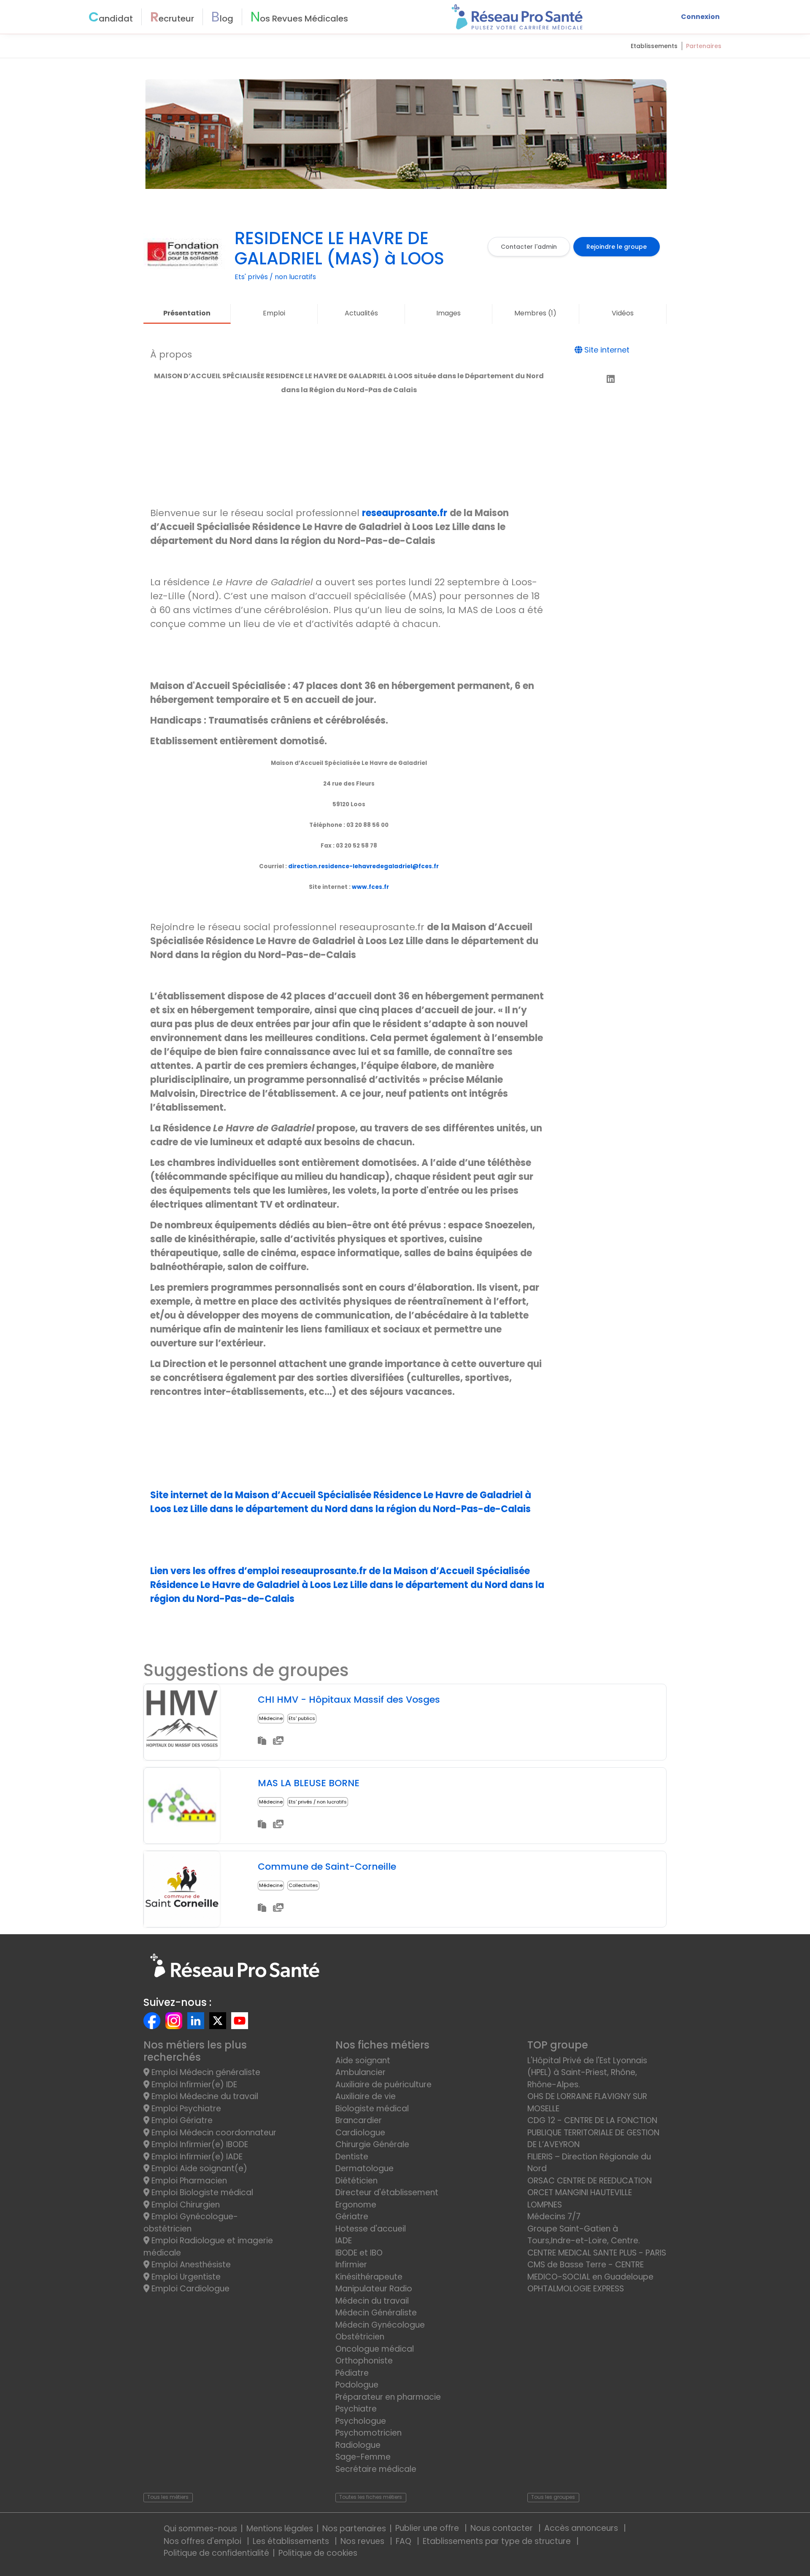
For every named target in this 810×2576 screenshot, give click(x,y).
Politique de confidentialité (216, 2553)
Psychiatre (356, 2408)
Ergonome (355, 2204)
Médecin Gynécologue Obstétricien (380, 2331)
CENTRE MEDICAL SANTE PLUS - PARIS (596, 2252)
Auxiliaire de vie (365, 2096)
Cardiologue (360, 2132)
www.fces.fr (370, 887)
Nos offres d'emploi (203, 2541)
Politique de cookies (317, 2553)
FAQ (404, 2541)
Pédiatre (352, 2373)
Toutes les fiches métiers (370, 2497)
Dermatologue (364, 2168)
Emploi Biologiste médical (201, 2192)
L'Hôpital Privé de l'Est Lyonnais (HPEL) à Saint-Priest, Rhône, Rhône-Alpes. (587, 2072)
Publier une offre (428, 2528)
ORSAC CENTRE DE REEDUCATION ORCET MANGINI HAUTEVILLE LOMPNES (589, 2192)
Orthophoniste (364, 2360)
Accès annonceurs (582, 2528)
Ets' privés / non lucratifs (318, 1801)
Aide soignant (362, 2060)
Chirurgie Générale (372, 2144)
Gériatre (351, 2216)
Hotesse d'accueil (370, 2228)
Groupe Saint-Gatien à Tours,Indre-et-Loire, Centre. (583, 2235)
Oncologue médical (374, 2349)
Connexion (700, 17)
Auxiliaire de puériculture (383, 2084)
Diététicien (356, 2180)
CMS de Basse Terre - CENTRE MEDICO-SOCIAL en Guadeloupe (590, 2271)
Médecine (271, 1718)
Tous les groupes (553, 2497)
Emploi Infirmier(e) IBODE (198, 2144)
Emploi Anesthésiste (190, 2264)
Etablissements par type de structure (498, 2541)
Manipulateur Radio (373, 2288)
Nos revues (363, 2541)
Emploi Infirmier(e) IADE (196, 2156)
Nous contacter (502, 2528)
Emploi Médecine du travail (203, 2096)
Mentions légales (279, 2528)
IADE (343, 2240)
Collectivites (303, 1885)
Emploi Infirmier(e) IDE (193, 2084)
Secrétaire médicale (375, 2469)
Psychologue (360, 2421)
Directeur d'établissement (386, 2192)
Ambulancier (360, 2072)
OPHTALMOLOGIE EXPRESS (575, 2288)
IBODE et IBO (359, 2252)
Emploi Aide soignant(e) (198, 2168)
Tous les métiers (168, 2497)
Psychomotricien (368, 2433)
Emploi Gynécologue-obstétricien (190, 2222)
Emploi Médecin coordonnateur (212, 2132)
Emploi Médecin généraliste (204, 2072)
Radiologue (358, 2445)
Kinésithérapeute (368, 2277)
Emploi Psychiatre (185, 2108)
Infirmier (351, 2264)
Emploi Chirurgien (184, 2204)
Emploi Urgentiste (185, 2277)
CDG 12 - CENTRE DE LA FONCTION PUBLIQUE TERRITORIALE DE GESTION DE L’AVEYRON (593, 2132)
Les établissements (292, 2541)
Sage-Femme (363, 2457)
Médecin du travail (373, 2301)
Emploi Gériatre (181, 2120)
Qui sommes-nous (200, 2528)
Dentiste (351, 2156)
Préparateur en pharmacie (388, 2397)
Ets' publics (302, 1718)
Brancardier (358, 2120)
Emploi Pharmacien (188, 2180)
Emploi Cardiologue (189, 2288)
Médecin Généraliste (376, 2312)
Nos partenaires (354, 2528)
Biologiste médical (372, 2108)
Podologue (356, 2384)
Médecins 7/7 (553, 2216)
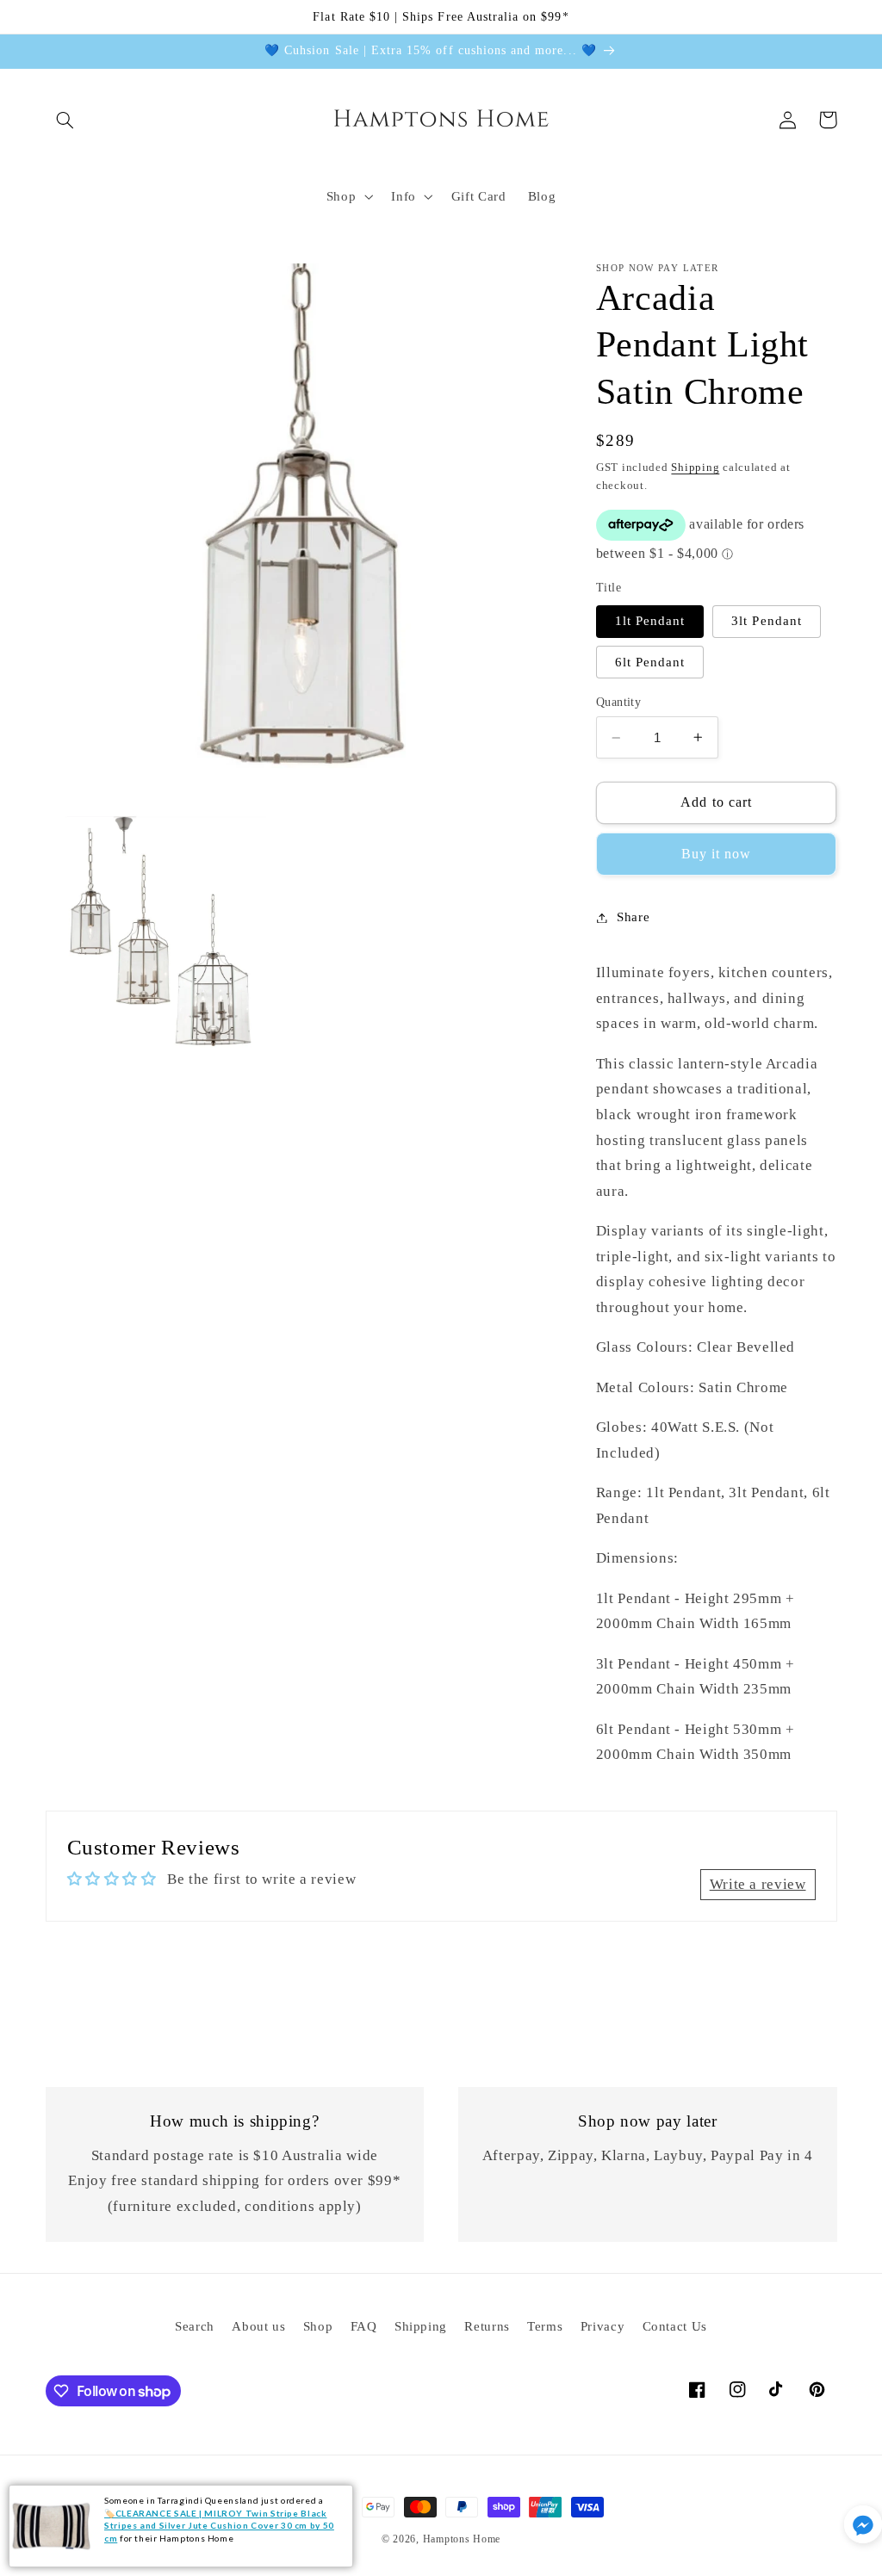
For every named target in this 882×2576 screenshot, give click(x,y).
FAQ (364, 2326)
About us (258, 2326)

•••••

* _WHAT THE EXERCISE ASKS_
Only the lines above from the one with "IADE (343, 2240)" through the one with "Tous les métiers (168, 2497)" should be duplicated, character for character.

* _EXPECTED OUTPUT_
IADE (343, 2240)
Collectivites (303, 1885)
Emploi Infirmier(e) IDE (193, 2084)
Secrétaire médicale (375, 2469)
Psychologue (360, 2421)
Directeur d'établissement (386, 2192)
Ambulancier (360, 2072)
OPHTALMOLOGIE EXPRESS (575, 2288)
IBODE et IBO (359, 2252)
Emploi Aide soignant(e) (198, 2168)
Tous les métiers (168, 2497)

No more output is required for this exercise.